Une émigration de jeunes Français
Ce solde migratoire légèrement négatif pour les jeunes gens (notamment les hommes) puis fortement positif pour les tranches d'âges supérieures est en effet tout à fait inhabituel en France. Il se rencontre dans les pays qui sortent d'une longue période d'émigration comme ce fut le cas pour l'Irlande, la Grèce et le Portugal où les retours d'anciens émigrés sont encore nombreux tandis que les départs de nouveaux sont faibles.
Mais de quels jeunes parle-t-on ? Ceux dont les parents avaient immigré durant les trente glorieuses et qui supportent mal leur marginalisation, la discrimination et le chômage élevé et utilisent alors l'un des seuls biens à leur disposition outre leur audace, leur passeport français ? Ou alors des jeunes diplômés, qui s'insèrent mieux et plus vite dans d'autres pays européens ou en Amérique, notamment par le moyen de post-doctorats ? Ou encore des non-diplômés qui, à la manière des jeunes sans formation quittant le nord et l'est de la France pour la Provence et le Languedoc, tentent leur chance sous des cieux plus cléments ?
Les coûts d'une présentation fallacieuse
On comprend que l'Insee n'ait pas voulu remettre en cause des estimations qu'il avait officialisées auparavant.

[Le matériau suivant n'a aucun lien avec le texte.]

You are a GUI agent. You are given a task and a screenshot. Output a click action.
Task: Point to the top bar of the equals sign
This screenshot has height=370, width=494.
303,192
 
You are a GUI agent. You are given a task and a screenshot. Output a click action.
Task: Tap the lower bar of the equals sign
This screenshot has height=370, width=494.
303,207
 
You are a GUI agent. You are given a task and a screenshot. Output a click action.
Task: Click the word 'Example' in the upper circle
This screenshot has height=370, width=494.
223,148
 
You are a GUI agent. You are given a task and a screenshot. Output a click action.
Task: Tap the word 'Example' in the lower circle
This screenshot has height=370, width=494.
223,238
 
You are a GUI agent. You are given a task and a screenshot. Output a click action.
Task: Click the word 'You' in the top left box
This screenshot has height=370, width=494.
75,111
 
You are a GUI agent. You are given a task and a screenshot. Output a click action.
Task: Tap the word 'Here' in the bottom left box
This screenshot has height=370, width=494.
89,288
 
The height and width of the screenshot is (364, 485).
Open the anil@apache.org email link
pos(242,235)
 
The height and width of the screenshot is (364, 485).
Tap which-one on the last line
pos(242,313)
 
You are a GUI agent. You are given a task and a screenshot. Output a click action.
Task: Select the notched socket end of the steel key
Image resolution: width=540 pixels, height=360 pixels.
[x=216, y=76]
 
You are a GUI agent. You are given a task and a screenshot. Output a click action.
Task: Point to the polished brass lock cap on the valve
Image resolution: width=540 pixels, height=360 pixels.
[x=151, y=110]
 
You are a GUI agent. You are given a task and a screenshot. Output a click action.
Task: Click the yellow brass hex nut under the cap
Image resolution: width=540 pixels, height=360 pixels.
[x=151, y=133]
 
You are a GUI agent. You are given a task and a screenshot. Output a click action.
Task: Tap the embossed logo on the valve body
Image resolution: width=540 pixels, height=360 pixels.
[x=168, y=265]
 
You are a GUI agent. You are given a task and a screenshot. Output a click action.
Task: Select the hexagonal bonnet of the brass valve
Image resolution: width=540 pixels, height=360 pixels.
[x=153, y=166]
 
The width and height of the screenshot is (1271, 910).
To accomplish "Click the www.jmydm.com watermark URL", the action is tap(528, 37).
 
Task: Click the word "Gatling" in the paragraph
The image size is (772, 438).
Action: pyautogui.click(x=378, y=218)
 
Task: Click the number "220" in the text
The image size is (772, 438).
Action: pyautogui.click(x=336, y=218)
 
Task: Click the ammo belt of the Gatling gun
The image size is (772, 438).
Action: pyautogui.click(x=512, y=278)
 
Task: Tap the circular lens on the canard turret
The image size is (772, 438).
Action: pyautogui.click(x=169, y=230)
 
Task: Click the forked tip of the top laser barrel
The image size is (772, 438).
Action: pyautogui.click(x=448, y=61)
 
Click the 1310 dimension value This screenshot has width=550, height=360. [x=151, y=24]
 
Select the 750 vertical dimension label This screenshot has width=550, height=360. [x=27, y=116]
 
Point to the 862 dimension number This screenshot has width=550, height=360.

On le comprend d'autant mieux qu'il était politiquement difficile d'assumer une position affirmant que le solde migratoire avait été quasiment nul entre 1990 et 1999 (environ 6600 personnes par an en moyenne) alors que l'opinion se sentait » envahie par l'étranger » . Mais cette présentation fallacieuse a un coût. Elle aura empêché l'émergence d'une réflexion sur l'émigration des Français.
Les statistiques des pays d'arrivée permettent de mesurer l'évolution du nombre de Français à l'étranger. Le nombre de Français résidents dans les grands pays européens a augmenté de 40% de 1993 à 2002 (dernière année disponible). Si la même augmentation vaut pour les autres pays étrangers, notamment ceux d'Amérique, les 1,3 millions de Français établis à l'étranger vers 1973 auraient augmenté de 520 000 personnes en l'espace de 10 ans, pratiquement le nombre des » omissions » en 9 ans. Elle conduisent maintenant à tenter de qualifier plus exactement la nature et la durée de cette émigration et à expliquer les raisons de la plus grande proportion d'hommes. Autant de questions sur lesquelles les statistiques manquent et, a fortiori, les études sérieuses.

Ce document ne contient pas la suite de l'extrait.